O espelho da nossa autoestima está rachado – e nós mesmos o quebramos ao tentar nos refletir em padrões impossíveis. Como terapeuta corporal há quinze anos, acompanhei a transformação radical de Laura, uma jovem que passou de uma obsessão por dietas restritivas para uma relação de respeito com seu corpo. Sua jornada não começou com mudanças físicas, mas sim com um simples questionamento: “Quem definiu que esse padrão é o correto?” Essa pergunta aparentemente simples abriu caminho para uma revolução pessoal que vai muito além da aceitação – trata-se de reconquistar a autoridade sobre nossa própria imagem.
Vivemos na era da comparação digital constante, onde nossos olhos se acostumaram a pular entre realidades editadas, filtros e ângulos cuidadosamente selecionados. Essa exposição diária a corpos “perfeitos” cria um fenômeno que os psicólogos chamam de “dissonância cognitiva visual” – nosso cérebro passa a esperar de nós mesmos um padrão que nem mesmo os modelos das fotos alcançam sem recursos digitais. O primeiro passo para romper esse ciclo é desenvolver o que chamo de “alfabetização visual crítica”, aprendendo a identificar manipulações de imagem comuns nas redes sociais.
A prática do autorretrato verbal é uma ferramenta poderosa que introduzo em meu consultório. Ao invés de começar o dia se olhando no espelho com um checklist de “defeitos”, proponho que meus pacientes fechem os olhos e descrevam seu corpo em voz alta, começando pelas sensações (“minhas pernas me sustentaram durante toda a caminhada de ontem”) em vez de aparência.
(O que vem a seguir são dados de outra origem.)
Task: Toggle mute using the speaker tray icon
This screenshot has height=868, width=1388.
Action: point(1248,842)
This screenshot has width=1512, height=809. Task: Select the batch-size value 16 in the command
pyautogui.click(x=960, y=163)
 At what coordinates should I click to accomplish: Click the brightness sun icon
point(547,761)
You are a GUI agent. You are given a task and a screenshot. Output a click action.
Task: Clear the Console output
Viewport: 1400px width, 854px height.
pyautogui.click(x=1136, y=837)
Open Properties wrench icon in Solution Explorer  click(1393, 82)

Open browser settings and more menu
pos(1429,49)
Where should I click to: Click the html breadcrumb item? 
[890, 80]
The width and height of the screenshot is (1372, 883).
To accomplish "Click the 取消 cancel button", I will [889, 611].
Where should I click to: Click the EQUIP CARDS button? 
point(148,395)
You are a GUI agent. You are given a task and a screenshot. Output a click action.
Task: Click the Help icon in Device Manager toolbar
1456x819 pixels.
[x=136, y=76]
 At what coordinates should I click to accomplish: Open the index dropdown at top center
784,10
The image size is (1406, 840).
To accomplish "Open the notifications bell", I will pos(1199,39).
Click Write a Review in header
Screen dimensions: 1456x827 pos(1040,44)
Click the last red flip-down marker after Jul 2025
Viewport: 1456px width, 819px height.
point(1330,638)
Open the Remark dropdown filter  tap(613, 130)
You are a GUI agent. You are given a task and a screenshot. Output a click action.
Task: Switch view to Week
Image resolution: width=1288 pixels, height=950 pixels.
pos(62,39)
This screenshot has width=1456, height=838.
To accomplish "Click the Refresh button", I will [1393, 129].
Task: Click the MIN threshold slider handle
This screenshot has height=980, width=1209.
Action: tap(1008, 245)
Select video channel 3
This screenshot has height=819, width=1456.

Essa mudança de foco – da estética para a funcionalidade – reconstrói gradualmente a conexão mente-corpo que a cultura da dieta e dos padrões estéticos irreais nos fez perder.
Nossos corpos falam uma linguagem que vai muito além de medidas e números na balança. Quando começamos a ouvir os sinais de fome, saciedade, cansaço e prazer que nosso corpo emite, desenvolvemos um diálogo interno completamente diferente. A fome, por exemplo, deixa de ser um inimigo a ser controlado e passa a ser reconhecida como informação valiosa sobre nossas necessidades reais. Esse processo de ressignificação requer paciência – afinal, estamos desaprendendo anos, às vezes décadas, de condicionamento social.
A “dieta de imagens” que prescrevo aos meus pacientes é tão importante quanto qualquer orientação nutricional. Consiste em: 1) Limpar o feed de redes sociais de contas que despertam comparações dolorosas; 2) Seguir corpos diversos que representem pluralidade de formas e histórias; 3) Inundar seu ambiente visual com imagens que celebrem a funcionalidade humana em todas suas expressões. Essa reprogramação visual tem efeitos mensuráveis na autoimagem em apenas 30 dias.
O movimento consciente é outra ponte poderosa para a autoaceitação. Práticas como yoga, dança livre ou simples alongamentos feitos com atenção plena ensinam a valorizar o que seu corpo pode fazer, não apenas como ele aparece. Quando nos movemos por prazer e não por punição, nossa relação com a atividade física se transforma radicalmente. Muitos pacientes relatam que, ao pararem de se exercitar para “queimar calorias” e começarem a se mover por bem-estar, descobriram pela primeira vez o que significa habitar plenamente seu corpo.
A linguagem que usamos sobre nós mesmos constrói nossa realidade interna. Proponho um exercício simples: por uma semana, substitua qualquer pensamento ou fala que comece com “Eu odeio meu…” por “Eu agradeço ao meu…”. Essa mudança aparentemente pequena no vocabulário interno cria ondas de transformação na forma como nos relacionamos com nossa imagem. O corpo que você critica hoje carrega você através da vida, merece seu respeito, não seu desprezo.
A autoestima corporal saudável não significa necessariamente “amar” todas as partes do seu corpo o tempo todo – isso pode ser uma meta irreal para muitos. Trata-se, sim, de neutralidade e respeito. Você não precisa amar suas coxas, mas pode parar de odiá-las. Pode reconhecer que elas te levam onde você precisa ir, que são parte do pacote completo que é você. Esse terreno neutro é onde a cura verdadeira começa.
A prática da autocompaixão é o antídoto final para a comparação. Quando nos surpreendermos comparando nosso corpo com outro, podemos perguntar: “Eu falaria assim com alguém que amo?” Essa pausa reflexiva interrompe o ciclo automático de autocrítica. Aos poucos, vamos substituindo a voz interna cruel por uma voz que fala com a mesma gentileza que ofereceríamos a um amigo querido.